BuTT, I didn't see Utube since I'm in China. I'm often on InvestorsHub, US web site. I just disregard, when poster's link is Utube, because I can't open it.
bill8899:
Laowai loawai. Oh noooo! I said we gotta go now.
Yea yea yea yea yea yea uh loawai loawai ...
TedDBayer:
A fine little girl, she waits for me
Catch a ship across the sea
Sail that ship about, all alone
Never know if I make it home
Not too different from
Laopo
Laoban
Laogong
and other commonly used nicknames. Know a guy who has had "laobei" stuck to him. (Old White)
The MIL calls me Gweilo and is a bit pissed that I have owned this name and now refer to myself as The Gweilo.
jetfire9000:
Nice one. You should use a punch line to go with that every time she says it. If ya sahmeeeelll what The Gweilo IS COOKIN!
When they call me laowai, I call them Ribenren, you should see their faces
Especially when people who know my name dare to call me laowai.
Nowadays the term laowai has become pejorative, it's like us calling them chinks.
Waiguoren is alright as it is literally like Foreigner and not pejorative.
Thanks Eorthisio. I'd love to see their faces. * What does Ribenren mean?
Eorthisio:
Riben = Japan
Ren = Person
Ribenren = Japanese
A number of Chinese still hate the Japanese for some historical reasons.
Three questions in a row? I've seen this sort of behaviour before. I think I know who you are.
xunliang:
And you have tons of points but you've not been active on this forum since 2012. I'm guessing you have tons of accounts and just rotate through them every year or so?
TedDBayer:
matty never replied either, even to defend itself when caught in a lie.
xunliang:
Yep. He's now changed it to two questions in a row. But it's pretty obvious who it is. And like you say, he doesn't even try and deny it.

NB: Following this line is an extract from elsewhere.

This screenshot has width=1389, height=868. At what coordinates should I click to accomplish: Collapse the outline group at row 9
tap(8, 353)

Most time this term is a bit of insulting and rude when many Chinese call you guys.But sometimes,it is just a habit of Chinese to call you this way,not any kind of insulting at all.You have to judge it by the situation you are in.
Stiggs:
Yeah that's the same way I feel about it. A few people who I'm close to say it sometimes and I know there is nothing derogatory intended. It's just the word they grew up with.

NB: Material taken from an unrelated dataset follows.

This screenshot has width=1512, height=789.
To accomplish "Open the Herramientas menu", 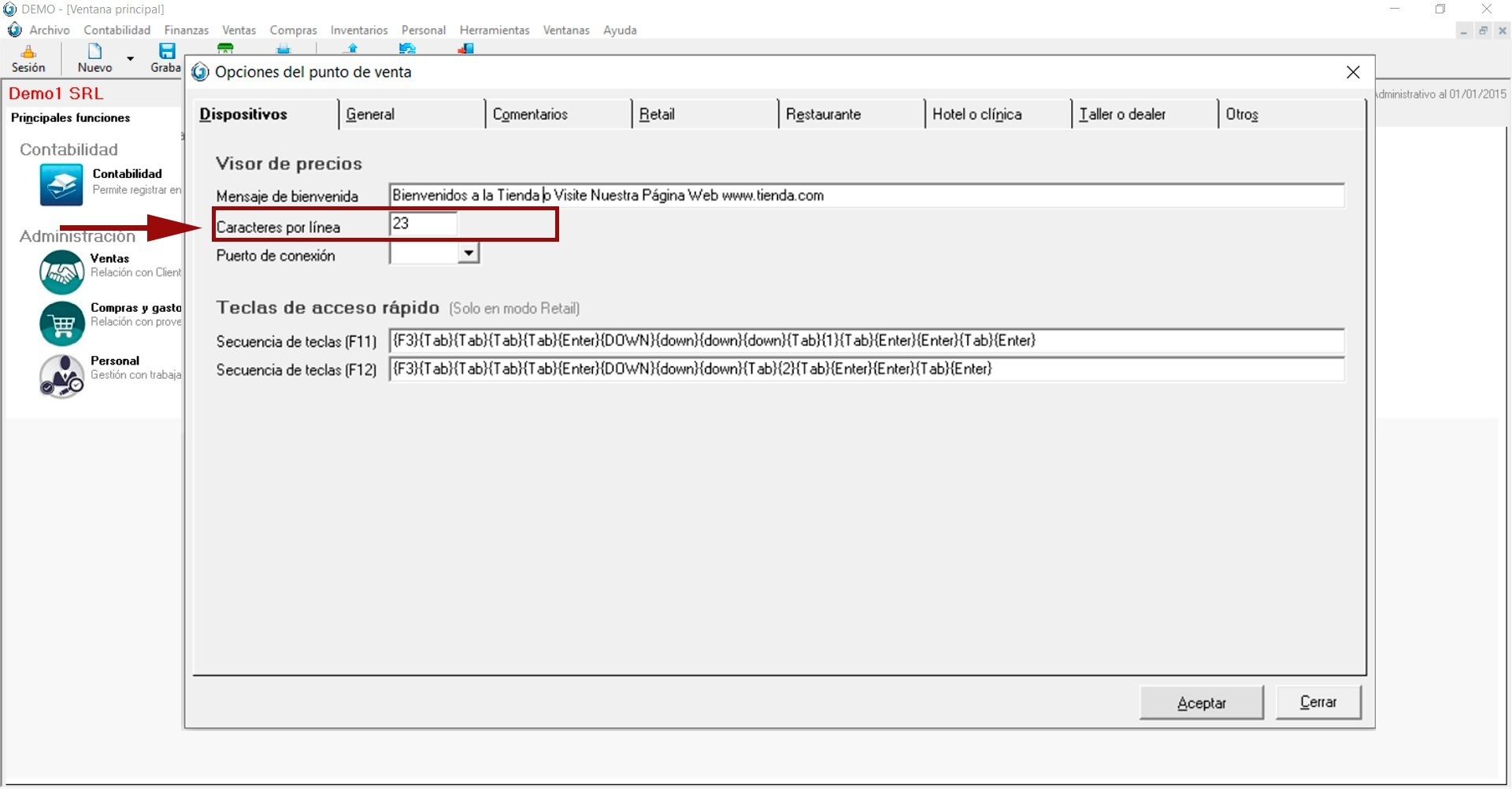I will pyautogui.click(x=495, y=30).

But when some little muppet grunts it at my back as I'm walking past him... well I know it's derogatory but I just can't take him seriously enough to care.
Don't bother trying to fgure out why they say it... just repl... Bindan in return...

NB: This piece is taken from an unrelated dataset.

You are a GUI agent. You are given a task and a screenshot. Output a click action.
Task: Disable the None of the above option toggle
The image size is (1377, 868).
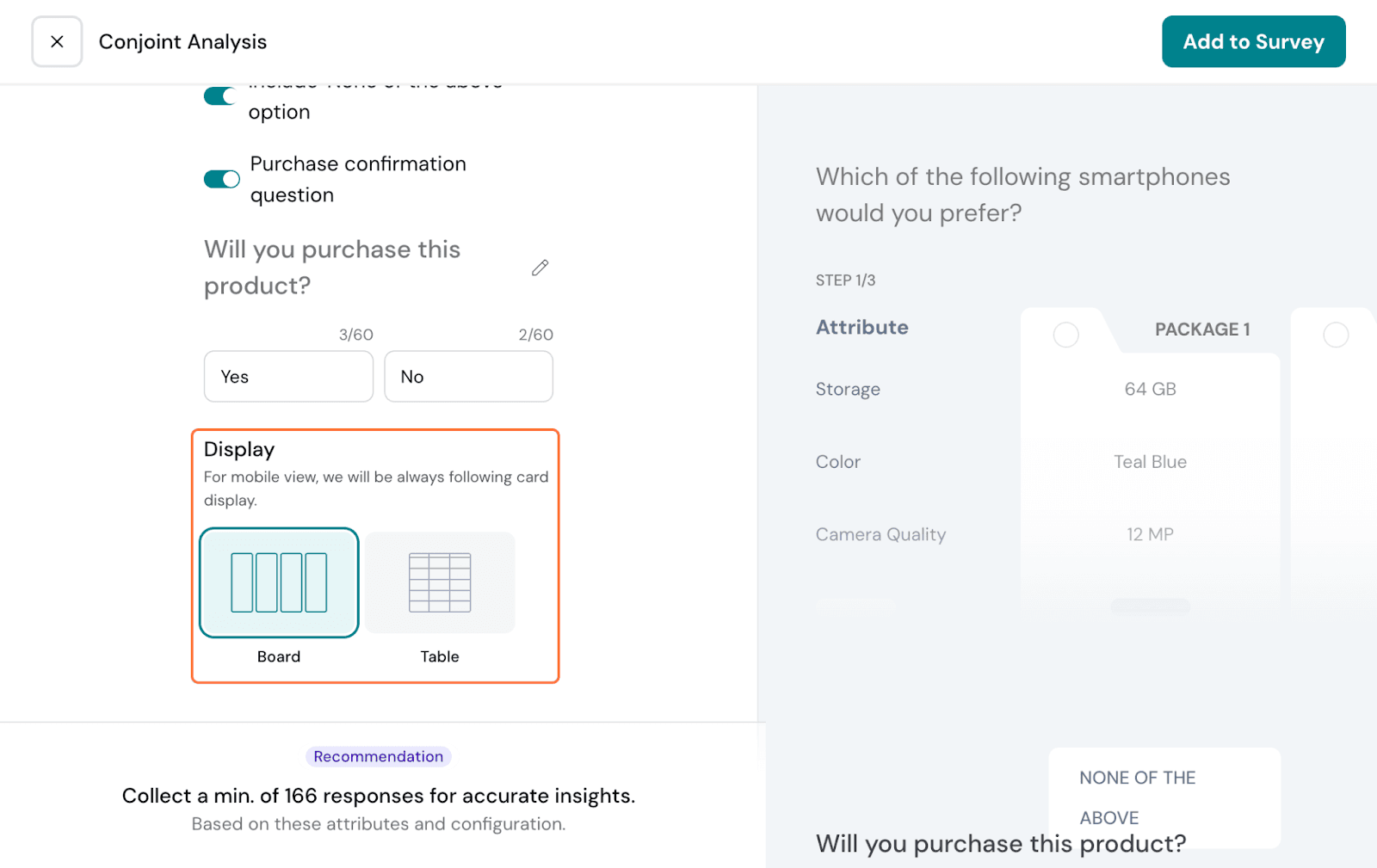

Usually I hear it given snarky, I reply snarky Zhongguo ren or F*** O**.
So you remember you are unwelcome guests.
Eorthisio:
You would still eat grass and sleep in mud houses without foreign investors, foreign businesses and foreign factories.
sam239:
Hey I consider anywhere on the planet I stand as "home", so therefore not a guest. And the day-to-day Chinese have almost always made me feel welcome. So a "welcome person at home". I dunno I haven't heard the Laowai thing so much, except in visits to Shanghai where a traffic cop yelled at me "Laowai, blahbipdyblopbidybop", meaning "foreigner, get out of the road", whereupon I looked at him puzzled as again I don't consider myself a foreigner.
Redguard:
wow sam that is really interesting. I guess when you entered china you waited on the same line as chinese people and not foreigners. I bet you didn't even need a passport
Southern Chinese refer to white people as "Gui Lao". Now this is offensive.
iWolf:
Gweilo is not an offensive term unless you are an oversensitive butthurt crybaby. Unless you are offended by being generically grouped with white people...but that's another issue you to deal with.
It is just a cantonese word to describe a foreigner. It can have negative connotations in certain situations and when said with different inflections....but so can almost any word.
Don't be so sensitive.
Yang-gui-zi is really the only derogatory term for foreigners do yous hear that on a daily basis? doubt it.